Scenes from a Sprawl

The citizens of Berthoud thought they could control how fast their town grew. The developers had other ideas.

To Meyer, though, the McWhinney approach to growth seems alien and unnatural, just like the flagpole annexation that made it possible.

"There is no real demand for homes in Berthoud right now," he insists. "Look at the number of houses for sale and the number of new homes sitting unsold. Last year at this time, houses under construction had been sold for months. What these guys are basically doing is creating a need and then fulfilling it. Their plan is to give away land to some large corporation, and that would generate jobs and the need for more housing, and then they would build the houses. They're not being responsive to the market. They're creating it."


Many people in Berthoud seem to regard the proposed development on the highway as an event far removed from their everyday concerns, not in their backyard at all. It's something "out there," like a warehouse fire in Guadalajara or the opening of a new disco in Uzbekistan.

That's one possible explanation, anyway, for the poor turnout at a public meeting on a recent Tuesday night at the town's community center. Troy McWhinney and project manager Steve Schroyer are on hand to explain their company's plans for the Wilson property and the exemption request, but less than forty citizens occupy the rows of chairs stretched before the two men. Subtract the town officials, members of the Wilson family, reporters and the like, and the number of concerned citizens in attendance drops to a handful.

Undaunted, McWhinney and Schroyer launch into their pitch, hauling out color-coded maps of the development area and enlarged photos of what they've accomplished at Centerra. McWhinney uses a laser pen to point out possible commercial, residential, and mixed-use areas. Schroyer reads aloud from a list of proposed benefits of the project ("A community in which to live-work-play").

The presentation is rich in topography but short on details about how many houses, how soon. McWhinney explains that his company is still doing market studies to determine the proper mix but should have solid numbers before the November election.

"This is a rough bubble concept," says Schroyer, who keeps a cell phone strapped to his hip and is prone to a kind of crypto-developerspeak: "We will try to do a little more curvilinear-type stuff here...pretty much an engineering marvel...our main entrance is going to be over here somewhere...the pink could sway either way, but not the purple...it's really a lifestyle-generational concept."

"A lot of what you see here will change as we get input from town staff," adds McWhinney.

But John Meyer, sitting near the front of the room, isn't at all clear about what he's seeing. He presses McWhinney for a firm number on the overall level of housing density for the project. McWhinney talks about 40 percent open space, but that includes all the space around commercial properties as well as greenbelts. Meyer asks about more gradual approaches to development.

"You and I have talked about this, and I don't want to turn this into a debate," McWhinney says. "If we're going to build thirty homes a year, we're going to do it the cheapest way we can. We don't want to do that. That's why we're asking the voters to exempt the land."

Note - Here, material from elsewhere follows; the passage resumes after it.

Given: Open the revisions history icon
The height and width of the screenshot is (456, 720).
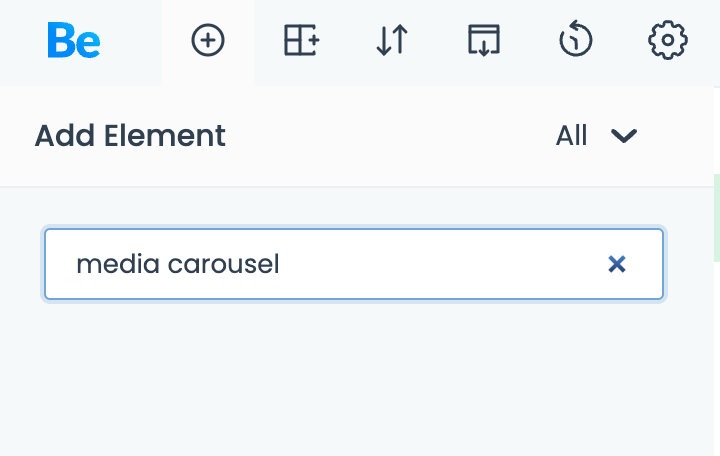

Other members of the audience ask about sewer issues and wildlife. Schroyer talks about various ways the developer could actually improve wildlife access to the river that runs through the property, "but you can't do all that with the growth cap," he adds. Although McWhinney keeps looking for hands raised in the back of the room, he eventually has to come back to Meyer.

"I don't see a long line of people saying, 'Gee, I'd like to live in the Wilsons' cornfield,'" Meyer says. "You guys are creating a need and then filling it."

"You're saying, 'Wait until someone wants a house and then go out and build one,'" McWhinney replies. "It doesn't work that way."

"John, you know the market," Schroyer adds. "It's not those 1,600 acres. It's the tri-county area."

JoLinda Wilson, a real estate broker and one of the owners of the 1,600 acres in question, begs to disagree with Meyer. People who think it's terrible for farms to become subdivisions should really try farming, she suggests, "working day and night and losing $50,000 or $100,000 a year."

She adds, "People want to live away from the city. I've got a list of 200 people who want to live on this property. Look at Superior. They're not having any trouble selling anything there."

The mention of Superior has the growth-cap supporters in the crowd shaking their heads. "What you're doing is bringing the city to the country," says Karen Stockley. "You're bringing city-level densities out here."

A contentious late arrival starts hurling questions at McWhinney like firecrackers. Why can't his company put in the commercial part before the houses, like some other highway developments? Will local contractors get any of the business? Why do they have to overturn the growth cap in order to get it done? What's wrong with stretching it out over a longer period of time? "Why," he asks, "don't you play within the game of this town?"